U.S. Joins U.N.'s Israeli Withdrawal Vote

The United States joined other U.N. Security Council members Saturday in adopting a resolution that calls on Israel to withdraw its troops from Palestinian cities, including Ramallah, where Yasser Arafat's headquarters is under siege.

The 14-0 vote, at 4:30 a.m. EST, capped a marathon emergency session called at the request of the Palestinians. It came a day after Israel declared the Palestinian leader an enemy and, vowing to isolate him, launched an extensive military campaign in response to a series of attacks on Israeli civilians.

It was the second time in a month that the United States, Israel's closest ally, approved a Mideast resolution, after years of abstaining and vetoing Council measures critical of Israel.

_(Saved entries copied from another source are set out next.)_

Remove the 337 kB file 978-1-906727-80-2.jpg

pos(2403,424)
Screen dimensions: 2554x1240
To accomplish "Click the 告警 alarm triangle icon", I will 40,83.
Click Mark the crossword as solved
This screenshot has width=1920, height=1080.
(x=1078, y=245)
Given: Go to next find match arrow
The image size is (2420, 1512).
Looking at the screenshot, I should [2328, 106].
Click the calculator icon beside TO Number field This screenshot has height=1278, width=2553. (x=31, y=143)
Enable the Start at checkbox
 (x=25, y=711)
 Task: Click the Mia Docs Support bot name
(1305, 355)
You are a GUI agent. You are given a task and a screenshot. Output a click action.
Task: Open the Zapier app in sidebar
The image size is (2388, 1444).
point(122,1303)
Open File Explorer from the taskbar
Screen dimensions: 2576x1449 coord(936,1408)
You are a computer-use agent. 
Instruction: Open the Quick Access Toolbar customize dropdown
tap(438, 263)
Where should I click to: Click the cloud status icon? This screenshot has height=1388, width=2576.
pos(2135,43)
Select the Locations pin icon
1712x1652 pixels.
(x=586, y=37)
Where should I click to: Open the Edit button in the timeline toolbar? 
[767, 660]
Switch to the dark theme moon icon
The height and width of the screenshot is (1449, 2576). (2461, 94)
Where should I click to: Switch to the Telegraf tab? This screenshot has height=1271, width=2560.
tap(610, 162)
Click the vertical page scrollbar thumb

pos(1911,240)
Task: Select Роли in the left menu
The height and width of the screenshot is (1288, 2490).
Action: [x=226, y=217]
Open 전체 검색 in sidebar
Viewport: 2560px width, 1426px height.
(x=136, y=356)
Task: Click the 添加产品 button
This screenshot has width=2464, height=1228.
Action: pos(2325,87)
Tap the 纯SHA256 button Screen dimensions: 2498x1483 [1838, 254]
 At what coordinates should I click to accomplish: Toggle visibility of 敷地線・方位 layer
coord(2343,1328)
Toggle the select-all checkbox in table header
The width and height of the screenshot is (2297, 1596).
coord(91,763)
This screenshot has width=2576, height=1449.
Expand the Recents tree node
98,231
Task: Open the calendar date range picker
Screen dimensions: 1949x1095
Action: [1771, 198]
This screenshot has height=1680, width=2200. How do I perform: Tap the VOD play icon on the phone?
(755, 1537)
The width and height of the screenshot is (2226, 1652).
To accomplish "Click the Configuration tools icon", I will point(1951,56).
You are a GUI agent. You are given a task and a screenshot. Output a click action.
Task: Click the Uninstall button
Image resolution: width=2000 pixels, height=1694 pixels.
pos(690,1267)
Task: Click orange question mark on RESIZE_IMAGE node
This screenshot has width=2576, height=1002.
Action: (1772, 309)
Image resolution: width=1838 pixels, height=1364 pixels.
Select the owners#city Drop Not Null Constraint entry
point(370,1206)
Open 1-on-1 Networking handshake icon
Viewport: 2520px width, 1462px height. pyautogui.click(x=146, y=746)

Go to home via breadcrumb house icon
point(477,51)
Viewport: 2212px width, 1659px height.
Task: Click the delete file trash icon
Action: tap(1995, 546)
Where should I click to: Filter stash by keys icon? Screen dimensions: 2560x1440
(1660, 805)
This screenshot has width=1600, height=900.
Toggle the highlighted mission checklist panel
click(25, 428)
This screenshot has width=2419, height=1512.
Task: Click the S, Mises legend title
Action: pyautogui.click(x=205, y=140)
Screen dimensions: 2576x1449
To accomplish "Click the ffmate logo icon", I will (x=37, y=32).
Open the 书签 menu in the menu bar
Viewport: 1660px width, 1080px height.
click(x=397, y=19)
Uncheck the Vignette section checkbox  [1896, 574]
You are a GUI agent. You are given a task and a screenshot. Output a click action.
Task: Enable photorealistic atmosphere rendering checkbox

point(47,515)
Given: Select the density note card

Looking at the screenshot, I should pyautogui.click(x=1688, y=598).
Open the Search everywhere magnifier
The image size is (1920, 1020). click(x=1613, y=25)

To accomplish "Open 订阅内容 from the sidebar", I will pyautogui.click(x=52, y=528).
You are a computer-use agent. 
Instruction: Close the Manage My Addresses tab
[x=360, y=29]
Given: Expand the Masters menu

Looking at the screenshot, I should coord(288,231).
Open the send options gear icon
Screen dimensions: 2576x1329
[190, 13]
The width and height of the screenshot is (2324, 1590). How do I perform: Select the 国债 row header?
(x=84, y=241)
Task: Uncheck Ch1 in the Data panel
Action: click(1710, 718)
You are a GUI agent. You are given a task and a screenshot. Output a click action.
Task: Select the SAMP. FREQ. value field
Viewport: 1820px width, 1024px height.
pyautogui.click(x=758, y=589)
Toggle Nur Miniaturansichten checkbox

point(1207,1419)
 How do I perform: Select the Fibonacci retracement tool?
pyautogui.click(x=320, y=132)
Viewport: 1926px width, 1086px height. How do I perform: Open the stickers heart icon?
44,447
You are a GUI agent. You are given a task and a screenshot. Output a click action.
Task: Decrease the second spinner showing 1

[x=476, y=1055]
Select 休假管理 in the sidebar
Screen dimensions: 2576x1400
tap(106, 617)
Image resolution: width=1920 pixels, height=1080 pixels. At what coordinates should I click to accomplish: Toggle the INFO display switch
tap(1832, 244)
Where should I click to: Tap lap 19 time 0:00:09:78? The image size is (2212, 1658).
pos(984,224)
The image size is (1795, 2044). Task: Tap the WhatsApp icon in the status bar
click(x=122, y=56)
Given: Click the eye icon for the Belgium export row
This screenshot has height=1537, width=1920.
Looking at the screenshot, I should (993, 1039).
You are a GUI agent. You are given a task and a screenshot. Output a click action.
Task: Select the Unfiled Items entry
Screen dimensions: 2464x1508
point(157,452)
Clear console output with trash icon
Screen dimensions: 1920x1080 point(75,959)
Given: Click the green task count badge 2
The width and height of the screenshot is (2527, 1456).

On March 13, the United States voted with the council to approve a resolution calling for a Palestinian state.

In Jerusalem, the Foreign Ministry responded by saying Israel "has no interest" in remaining in Palestinian areas.

"It would have been preferable if the resolution had more clearly stressed the Palestinian responsibility for the deplorable terrorist attacks, which constitute the sole reason for the Israel army's present operations," the statement said.

Saturday's vote was boycotted by Syria, Israel's most hard-line neighbor, which sought a resolution making no reference to Palestinian suicide bombings. The resolution adopted by the council expresses "grave concern" about the recent suicide bombings in Israel, and the Israeli raid on Arafat's West Bank compound.

It was the first boycott of a council vote in 42 years, dating back to 1960 when the Soviet Union stayed away from a session that created a peacekeeping mission in the Congo.

Syria's U.N. ambassador Mikhail Wehbe said he stayed away because the resolution did not condemn Israeli attacks against Palestinians. He also said that it did not note the initiative of this week's Arab summit in Lebanon to achieve "a global, comprehensive peace, a just peace, a permanent peace in the area."

"We tried our best to get a resolution that would address the aspirations of the Arab group, but unfortunately we did not find it to the level that we hoped," Wehbe said.

The adopted resolution calls on "both parties to move immediately to a meaningful cease-fire; calls for the withdrawal of Israeli troops from Palestinian cities, including Ramallah; and calls upon the parties to cooperate fully with (U.S.) Special Envoy (Anthony) Zinni" to work to get a cease-fire and start negotiations for a political settlement.

U.N. Secretary-General Kofi Annan opened a five-hour public debate of the resolution, introduce by Norway on Friday, by urging Israel to stop its assault on Arafat's compound, saying destroying it will not bring peace.

Calling suicide bombings "repugnant," he said they subverted all peace attempts.

Deputy U.S. Ambassador James Cunningham warned Israeli Prime Minister Ariel Sharon and his government "to carefully consider the consequences" of attacking Arafat's headquarters.

Cunningham said Arafat must not be harmed.

"Chairman Arafat is the leader of the Palestinian people. His leadership is now, and will be, central to any meaningful effort to restore calm," Cunningham said.

The meeting concluded a tumultuous week in Middle East politics — Arab League nations endorsed a Saudi peace plan, a suicide bomber killed 22 Passover diners, and Sharon vowed that Israel would "isolate" Arafat with a massive military push.

U.N. envoy Nasser al-Kidwa called the Ramallah assault more "insane" steps by Sharon. "Any harm to President Arafat would be the mother of all these mistakes," he said.

Israel's U.N. Ambassador Yehuda Lancry blamed Arafat for the crisis, saying the militants find sanctuary in his headquarters.

"Chairman Arafat has made it abundantly clear both through his actions and inactions that the murder of innocent Israeli civilians is legitimate and desirable and that somehow terrorism and dialogue can live side by side," he said.